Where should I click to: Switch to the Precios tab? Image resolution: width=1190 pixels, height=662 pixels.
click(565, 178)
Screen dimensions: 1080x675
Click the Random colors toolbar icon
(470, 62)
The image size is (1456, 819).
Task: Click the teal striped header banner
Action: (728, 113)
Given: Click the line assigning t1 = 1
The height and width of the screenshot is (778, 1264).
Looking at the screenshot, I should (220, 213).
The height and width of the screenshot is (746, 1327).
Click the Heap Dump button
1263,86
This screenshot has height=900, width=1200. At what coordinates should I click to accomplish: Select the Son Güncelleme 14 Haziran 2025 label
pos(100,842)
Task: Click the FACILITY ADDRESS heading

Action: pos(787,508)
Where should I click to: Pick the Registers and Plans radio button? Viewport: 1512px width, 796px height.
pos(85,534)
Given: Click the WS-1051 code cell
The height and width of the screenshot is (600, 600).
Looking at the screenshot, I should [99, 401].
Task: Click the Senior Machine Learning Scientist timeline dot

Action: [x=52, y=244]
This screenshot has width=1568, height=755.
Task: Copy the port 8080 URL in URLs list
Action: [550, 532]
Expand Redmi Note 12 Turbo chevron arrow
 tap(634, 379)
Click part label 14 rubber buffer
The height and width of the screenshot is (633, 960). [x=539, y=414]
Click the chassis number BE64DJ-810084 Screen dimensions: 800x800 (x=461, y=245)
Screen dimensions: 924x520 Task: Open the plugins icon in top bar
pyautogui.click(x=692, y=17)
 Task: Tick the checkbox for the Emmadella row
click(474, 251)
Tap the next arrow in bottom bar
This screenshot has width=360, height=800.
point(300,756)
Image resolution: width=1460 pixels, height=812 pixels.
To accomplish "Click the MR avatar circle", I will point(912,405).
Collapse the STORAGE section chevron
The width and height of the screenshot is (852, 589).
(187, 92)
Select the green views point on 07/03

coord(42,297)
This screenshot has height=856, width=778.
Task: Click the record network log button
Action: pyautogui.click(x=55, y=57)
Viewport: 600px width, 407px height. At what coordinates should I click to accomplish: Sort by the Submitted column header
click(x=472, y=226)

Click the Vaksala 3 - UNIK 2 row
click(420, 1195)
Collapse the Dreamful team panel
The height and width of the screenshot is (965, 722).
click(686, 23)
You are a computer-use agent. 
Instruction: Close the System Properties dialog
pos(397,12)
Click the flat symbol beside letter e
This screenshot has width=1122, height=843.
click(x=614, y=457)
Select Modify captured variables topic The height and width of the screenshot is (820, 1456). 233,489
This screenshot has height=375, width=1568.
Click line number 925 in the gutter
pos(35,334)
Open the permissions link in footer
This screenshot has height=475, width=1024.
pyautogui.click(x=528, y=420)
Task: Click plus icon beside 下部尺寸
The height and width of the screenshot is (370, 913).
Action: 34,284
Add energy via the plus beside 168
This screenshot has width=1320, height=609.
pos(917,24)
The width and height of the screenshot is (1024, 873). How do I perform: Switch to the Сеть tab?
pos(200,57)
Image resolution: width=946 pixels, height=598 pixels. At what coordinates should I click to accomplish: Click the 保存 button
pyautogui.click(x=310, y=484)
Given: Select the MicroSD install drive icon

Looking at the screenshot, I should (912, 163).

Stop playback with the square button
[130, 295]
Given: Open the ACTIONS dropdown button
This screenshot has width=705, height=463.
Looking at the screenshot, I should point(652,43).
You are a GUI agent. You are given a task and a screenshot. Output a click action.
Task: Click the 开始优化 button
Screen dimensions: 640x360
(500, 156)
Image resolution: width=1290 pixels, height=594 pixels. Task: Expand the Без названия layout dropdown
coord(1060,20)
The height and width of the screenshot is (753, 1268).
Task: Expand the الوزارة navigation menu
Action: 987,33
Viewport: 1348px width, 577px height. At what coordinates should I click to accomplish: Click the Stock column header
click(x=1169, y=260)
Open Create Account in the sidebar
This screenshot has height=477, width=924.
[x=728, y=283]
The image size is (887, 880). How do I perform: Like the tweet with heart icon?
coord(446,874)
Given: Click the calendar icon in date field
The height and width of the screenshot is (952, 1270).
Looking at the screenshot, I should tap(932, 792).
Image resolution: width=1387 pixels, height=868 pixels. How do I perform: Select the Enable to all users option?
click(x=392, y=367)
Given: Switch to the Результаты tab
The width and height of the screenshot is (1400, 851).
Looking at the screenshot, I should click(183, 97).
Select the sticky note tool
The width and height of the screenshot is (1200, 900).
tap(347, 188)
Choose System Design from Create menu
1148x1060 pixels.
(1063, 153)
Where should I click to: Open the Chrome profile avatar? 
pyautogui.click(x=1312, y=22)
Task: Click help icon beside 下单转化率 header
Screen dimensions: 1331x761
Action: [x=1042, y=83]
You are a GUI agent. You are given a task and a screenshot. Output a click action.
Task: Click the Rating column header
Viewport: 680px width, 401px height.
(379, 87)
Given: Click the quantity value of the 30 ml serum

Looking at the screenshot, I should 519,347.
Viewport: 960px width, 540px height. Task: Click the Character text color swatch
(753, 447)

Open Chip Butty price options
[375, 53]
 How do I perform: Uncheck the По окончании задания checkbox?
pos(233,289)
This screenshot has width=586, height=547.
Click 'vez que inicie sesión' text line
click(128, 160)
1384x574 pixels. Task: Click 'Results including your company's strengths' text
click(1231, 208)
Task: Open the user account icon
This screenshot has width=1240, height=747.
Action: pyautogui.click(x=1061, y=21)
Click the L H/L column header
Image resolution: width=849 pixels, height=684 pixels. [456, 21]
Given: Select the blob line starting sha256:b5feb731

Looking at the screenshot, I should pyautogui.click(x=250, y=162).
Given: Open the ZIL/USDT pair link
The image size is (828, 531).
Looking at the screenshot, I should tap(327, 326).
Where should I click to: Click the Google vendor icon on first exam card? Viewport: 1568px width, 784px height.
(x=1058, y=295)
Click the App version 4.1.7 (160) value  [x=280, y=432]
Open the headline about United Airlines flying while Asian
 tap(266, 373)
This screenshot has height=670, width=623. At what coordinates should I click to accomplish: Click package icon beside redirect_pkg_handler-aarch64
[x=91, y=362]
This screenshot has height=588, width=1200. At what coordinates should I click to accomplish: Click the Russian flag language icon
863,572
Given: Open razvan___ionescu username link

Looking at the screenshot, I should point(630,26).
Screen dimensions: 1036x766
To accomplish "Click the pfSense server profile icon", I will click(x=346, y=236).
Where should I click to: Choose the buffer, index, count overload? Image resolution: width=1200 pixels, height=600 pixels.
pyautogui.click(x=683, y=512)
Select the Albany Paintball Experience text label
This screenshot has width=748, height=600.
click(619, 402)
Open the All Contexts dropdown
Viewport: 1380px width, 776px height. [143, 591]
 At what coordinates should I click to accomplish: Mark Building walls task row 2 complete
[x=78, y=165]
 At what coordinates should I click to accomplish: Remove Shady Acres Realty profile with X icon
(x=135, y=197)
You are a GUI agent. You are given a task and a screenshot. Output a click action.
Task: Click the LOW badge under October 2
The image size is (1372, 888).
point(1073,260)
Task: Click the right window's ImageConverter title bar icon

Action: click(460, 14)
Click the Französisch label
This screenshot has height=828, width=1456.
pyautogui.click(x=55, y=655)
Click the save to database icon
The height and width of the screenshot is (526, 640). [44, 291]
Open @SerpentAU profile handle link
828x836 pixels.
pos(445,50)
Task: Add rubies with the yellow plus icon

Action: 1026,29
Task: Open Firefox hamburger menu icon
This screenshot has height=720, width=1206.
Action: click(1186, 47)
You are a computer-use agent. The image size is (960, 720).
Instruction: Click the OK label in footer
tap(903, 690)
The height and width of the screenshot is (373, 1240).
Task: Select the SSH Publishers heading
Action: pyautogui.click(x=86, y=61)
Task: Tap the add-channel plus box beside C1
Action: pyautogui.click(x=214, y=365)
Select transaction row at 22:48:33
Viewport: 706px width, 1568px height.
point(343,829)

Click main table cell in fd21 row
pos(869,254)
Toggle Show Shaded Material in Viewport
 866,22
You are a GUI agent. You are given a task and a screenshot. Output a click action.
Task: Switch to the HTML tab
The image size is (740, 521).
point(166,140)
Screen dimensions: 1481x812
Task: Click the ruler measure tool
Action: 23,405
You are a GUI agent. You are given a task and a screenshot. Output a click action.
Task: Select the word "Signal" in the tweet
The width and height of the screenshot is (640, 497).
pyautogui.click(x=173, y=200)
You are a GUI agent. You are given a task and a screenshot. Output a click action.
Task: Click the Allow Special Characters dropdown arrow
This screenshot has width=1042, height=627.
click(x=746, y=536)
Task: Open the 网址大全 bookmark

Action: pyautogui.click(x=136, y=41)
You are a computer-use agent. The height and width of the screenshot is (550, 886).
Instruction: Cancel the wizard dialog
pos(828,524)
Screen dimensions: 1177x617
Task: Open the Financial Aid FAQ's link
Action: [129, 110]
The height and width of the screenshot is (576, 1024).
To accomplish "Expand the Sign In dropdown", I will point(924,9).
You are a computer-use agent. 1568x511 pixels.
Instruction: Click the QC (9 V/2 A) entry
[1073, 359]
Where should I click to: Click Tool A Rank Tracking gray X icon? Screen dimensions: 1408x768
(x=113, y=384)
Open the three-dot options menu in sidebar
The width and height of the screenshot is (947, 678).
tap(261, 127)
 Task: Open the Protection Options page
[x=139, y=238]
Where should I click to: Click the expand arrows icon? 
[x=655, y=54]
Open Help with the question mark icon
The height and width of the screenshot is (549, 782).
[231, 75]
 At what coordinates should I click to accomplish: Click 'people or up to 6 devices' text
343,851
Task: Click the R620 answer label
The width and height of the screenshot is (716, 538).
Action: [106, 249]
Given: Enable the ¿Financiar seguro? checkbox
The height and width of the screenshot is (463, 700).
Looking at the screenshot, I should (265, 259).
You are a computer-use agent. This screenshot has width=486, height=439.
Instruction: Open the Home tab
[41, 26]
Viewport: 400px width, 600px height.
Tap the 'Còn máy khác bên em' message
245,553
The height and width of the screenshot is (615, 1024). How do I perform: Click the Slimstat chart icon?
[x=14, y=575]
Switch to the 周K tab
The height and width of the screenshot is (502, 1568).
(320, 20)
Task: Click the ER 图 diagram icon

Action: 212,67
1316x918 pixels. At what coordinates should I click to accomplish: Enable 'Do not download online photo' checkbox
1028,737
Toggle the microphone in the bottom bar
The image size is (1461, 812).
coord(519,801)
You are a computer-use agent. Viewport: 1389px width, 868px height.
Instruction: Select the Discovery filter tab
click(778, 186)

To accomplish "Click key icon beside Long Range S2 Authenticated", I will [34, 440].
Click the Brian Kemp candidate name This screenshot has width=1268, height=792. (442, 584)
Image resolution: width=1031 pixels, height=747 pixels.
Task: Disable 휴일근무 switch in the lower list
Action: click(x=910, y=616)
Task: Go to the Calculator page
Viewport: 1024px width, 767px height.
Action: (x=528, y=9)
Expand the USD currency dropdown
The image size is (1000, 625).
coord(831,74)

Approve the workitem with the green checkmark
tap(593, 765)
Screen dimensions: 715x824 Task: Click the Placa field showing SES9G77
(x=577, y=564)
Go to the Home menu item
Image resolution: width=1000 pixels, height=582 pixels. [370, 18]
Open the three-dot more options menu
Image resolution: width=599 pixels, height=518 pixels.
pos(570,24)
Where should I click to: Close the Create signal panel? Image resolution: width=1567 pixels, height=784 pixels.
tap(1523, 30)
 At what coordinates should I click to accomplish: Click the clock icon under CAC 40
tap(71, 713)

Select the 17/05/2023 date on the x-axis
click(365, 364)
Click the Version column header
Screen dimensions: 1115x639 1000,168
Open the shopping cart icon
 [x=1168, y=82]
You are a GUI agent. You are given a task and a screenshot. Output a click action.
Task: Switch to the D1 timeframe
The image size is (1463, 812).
***
In the data above, count the lines where the word "will" appears; reply with the number only.

4